Each solid oak well-patinated side is fitted with three tenons to the bottom and three to the top. The tenons slot into the cornice and the base.
The raised and fielded two-piece solid oak back is also beautifully made and slots together with a lap-joint to the centre ensuring that it is sealed. This detail in itself displays that the piece was made with a vast knowledge of cabinetwork and with an understanding. In my opinion, the piece was made in such a way to compensate for the change in climate should it be transported to India or Asia.
Due to this piece being so rare and quite possibly unique, I cannot be certain that the chinoiserie was commissioned when the piece was made in England, circa 1770, though, it could well have been. All I can say is that it was decorated in the late 18th or early 19th centuries. I quite like the suggestion that it could have been decorated in India or Asia and belonged to somebody who was part of the East India Company; the scenes could easily be relating to tea or tobacco plantations in the late 18th century.

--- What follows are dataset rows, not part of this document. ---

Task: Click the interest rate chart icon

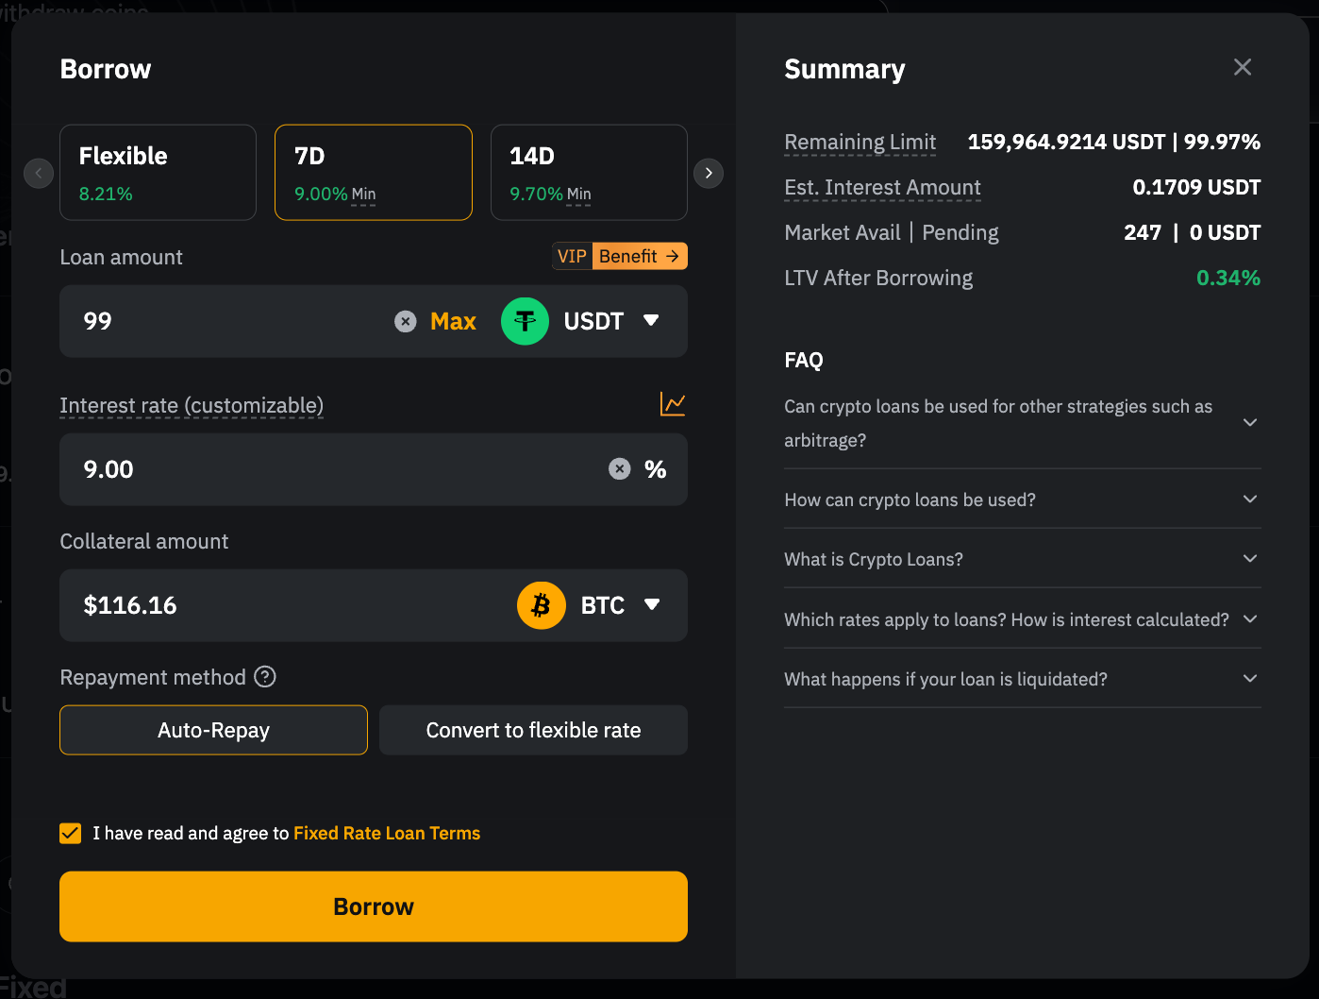Action: click(x=672, y=404)
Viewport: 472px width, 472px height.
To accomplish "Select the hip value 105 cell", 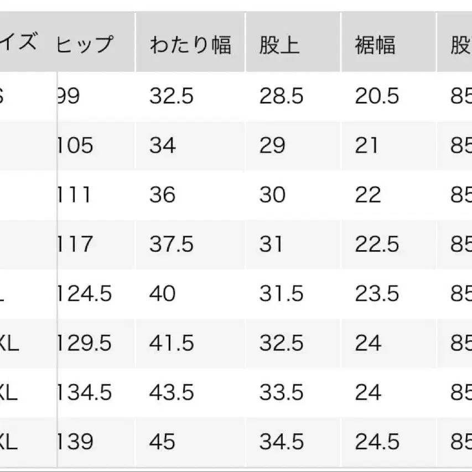I will coord(75,146).
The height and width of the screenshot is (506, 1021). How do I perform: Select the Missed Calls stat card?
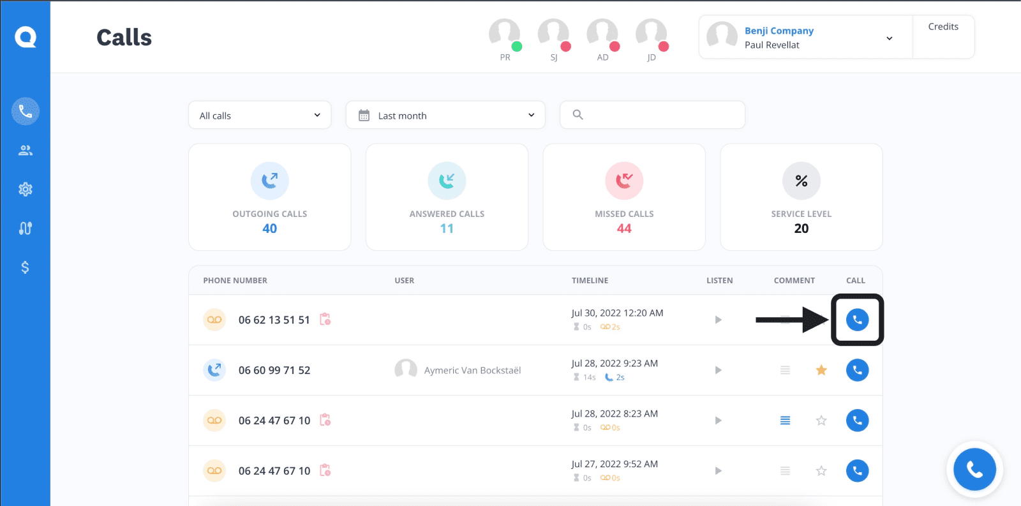(624, 197)
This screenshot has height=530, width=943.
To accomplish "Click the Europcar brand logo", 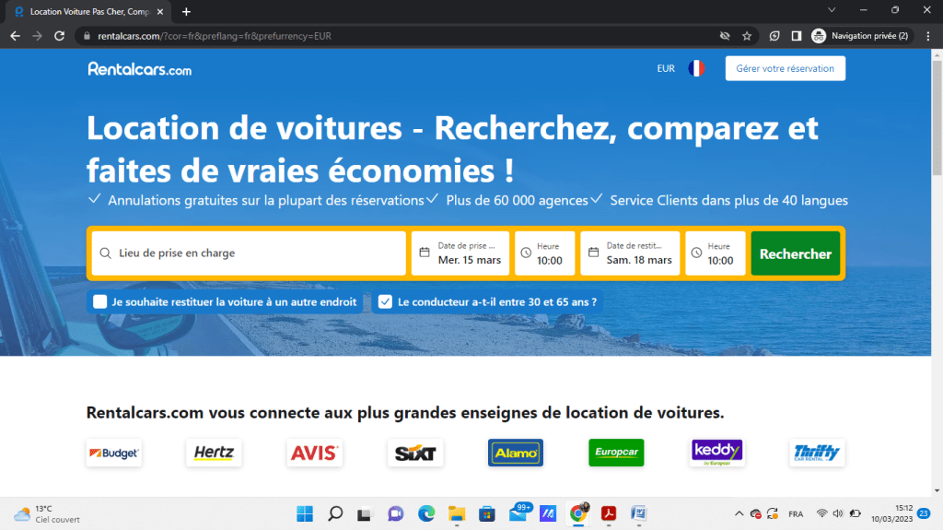I will [x=616, y=453].
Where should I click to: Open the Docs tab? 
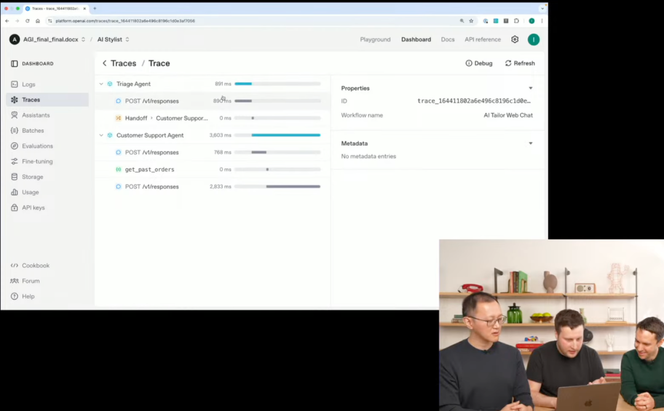[448, 39]
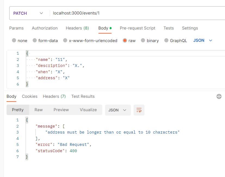This screenshot has height=177, width=225.
Task: Expand the response JSON format dropdown
Action: click(118, 110)
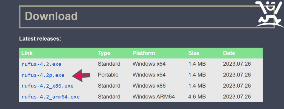Click the Windows ARM64 platform cell
Viewport: 284px width, 109px height.
click(154, 97)
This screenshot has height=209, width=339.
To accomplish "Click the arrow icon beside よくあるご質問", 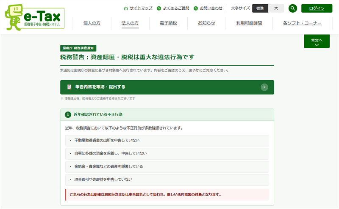I will pos(159,8).
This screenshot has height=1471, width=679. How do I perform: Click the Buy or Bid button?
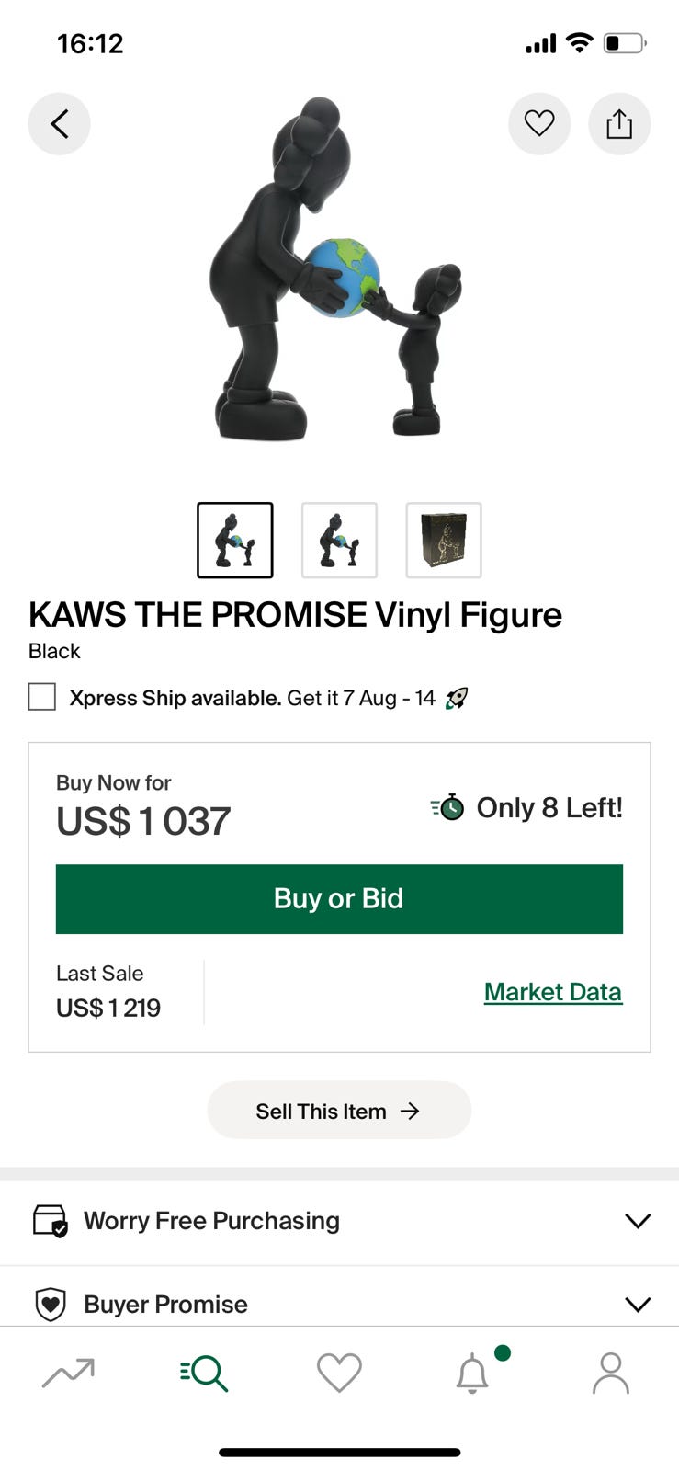[339, 899]
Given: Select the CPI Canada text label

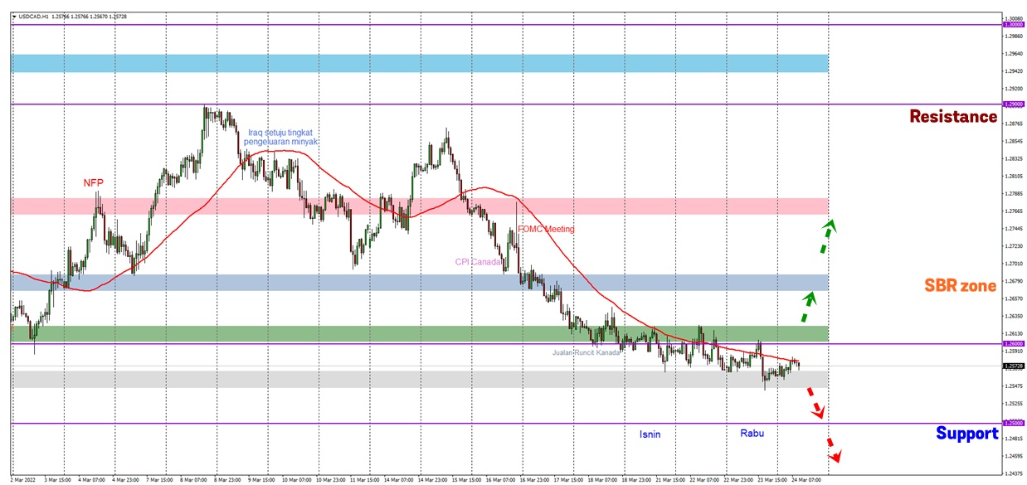Looking at the screenshot, I should 479,262.
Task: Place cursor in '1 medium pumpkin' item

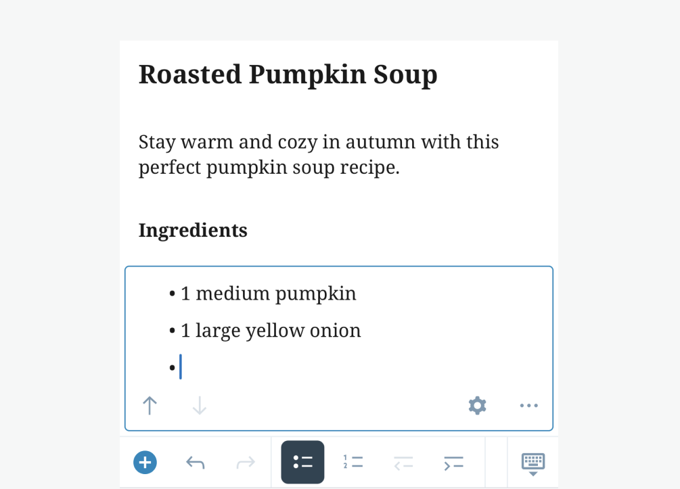Action: point(268,294)
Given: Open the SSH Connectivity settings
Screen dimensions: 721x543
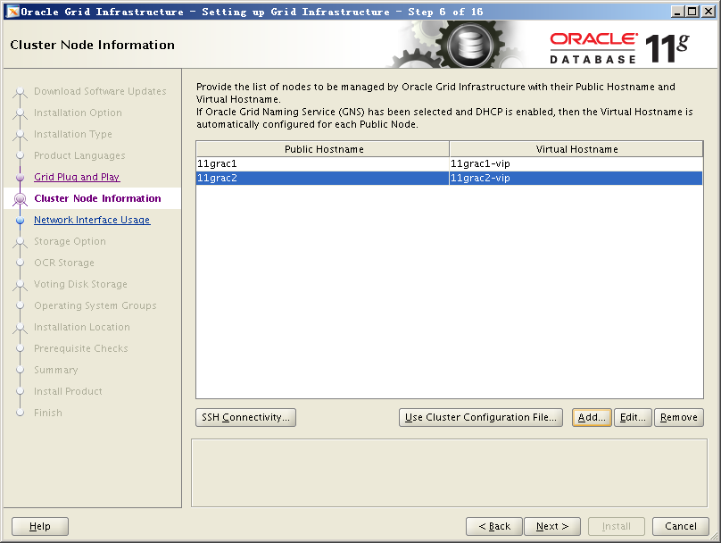Looking at the screenshot, I should [x=245, y=417].
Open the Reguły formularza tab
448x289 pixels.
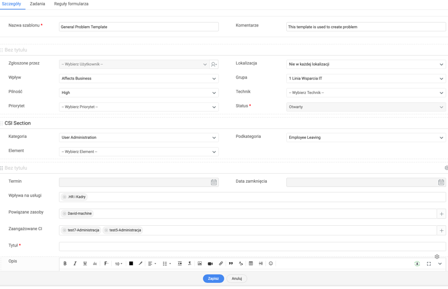(71, 4)
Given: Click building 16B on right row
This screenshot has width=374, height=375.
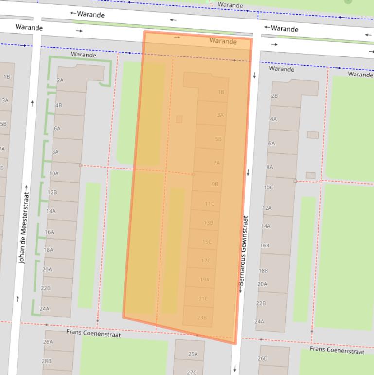Looking at the screenshot, I should pos(265,245).
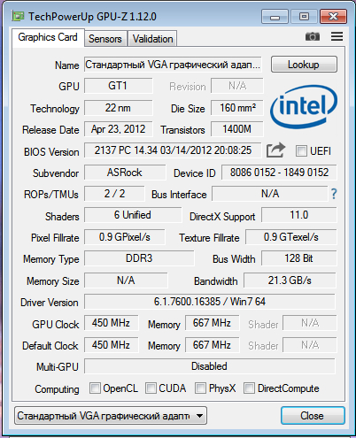Click the Bus Interface question mark

tap(334, 194)
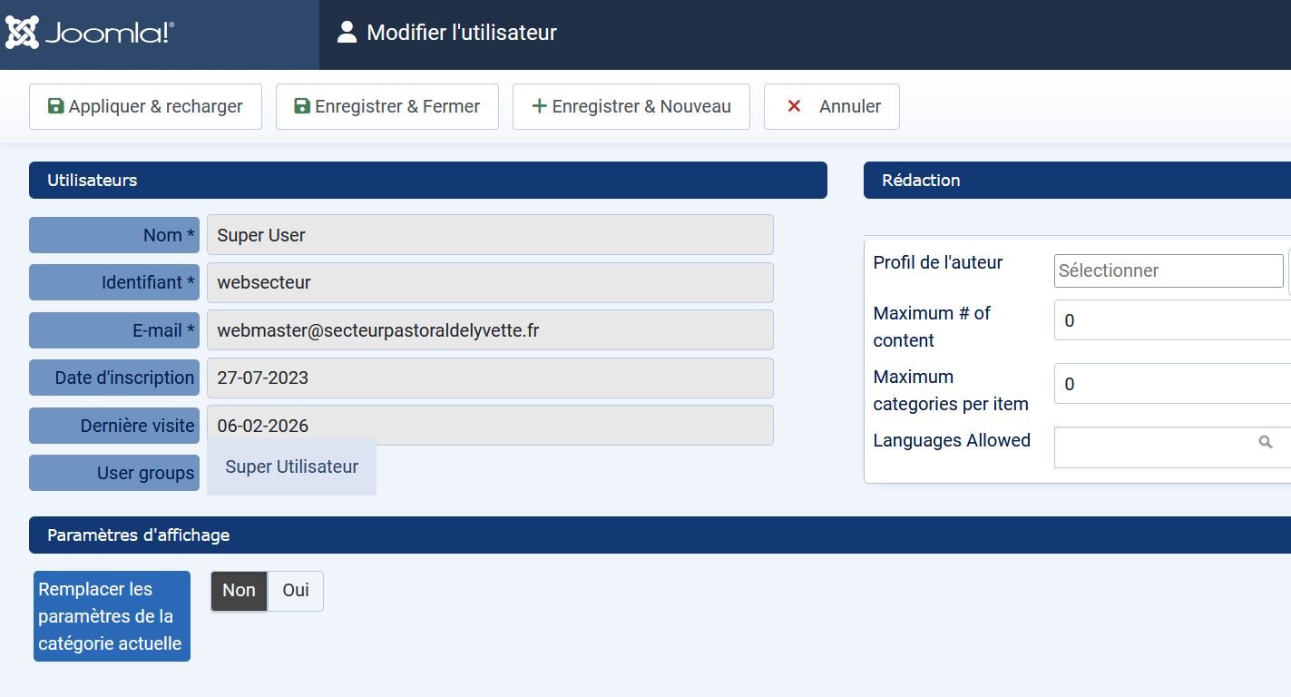
Task: Click the plus icon on Enregistrer & Nouveau
Action: click(x=539, y=106)
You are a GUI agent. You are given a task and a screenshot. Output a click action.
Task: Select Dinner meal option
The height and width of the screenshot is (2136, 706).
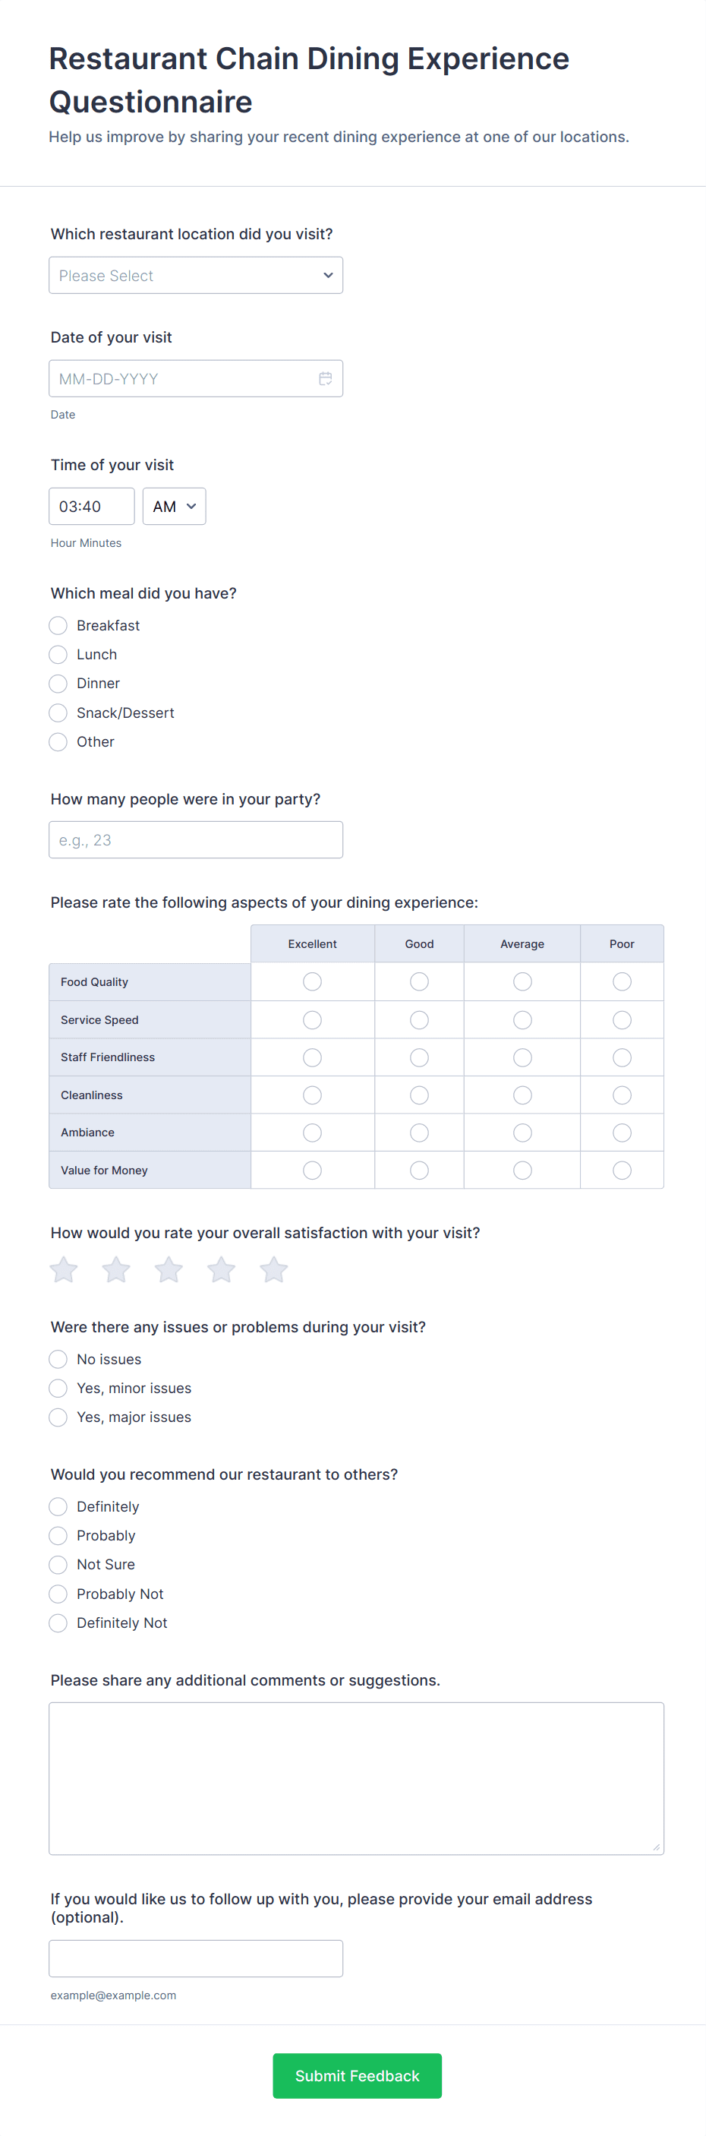point(58,683)
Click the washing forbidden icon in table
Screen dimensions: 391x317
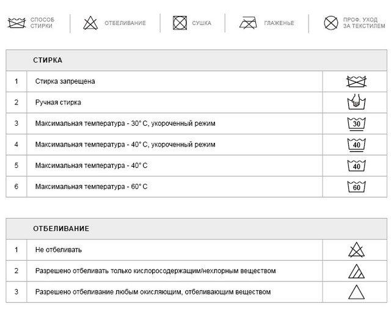tap(356, 81)
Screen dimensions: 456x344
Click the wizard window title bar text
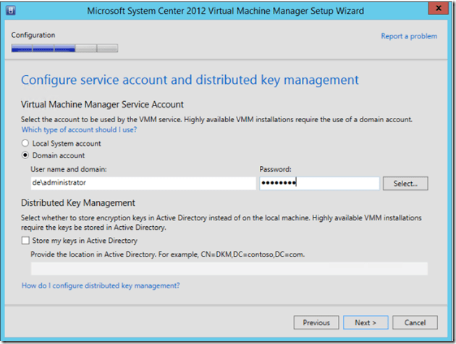coord(225,12)
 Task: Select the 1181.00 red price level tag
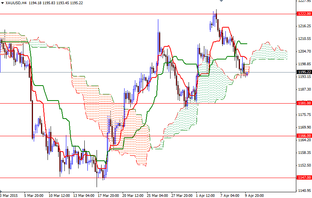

Chinoiserie entered European art and decoration in the mid-to-late 17th century with French, English, Dutch and Swedish East India Company ships bringing masses of Chinese and Indian goods into Europe. The popularity of chinoiserie peaked circa 1750 when it was associated with rococo fashion; Thomas Chippendale, Giles Grendey and John Belchier all adopted the fashion.
My notes – It is a charming and original piece of very good colour and is extremely well patinated throughout.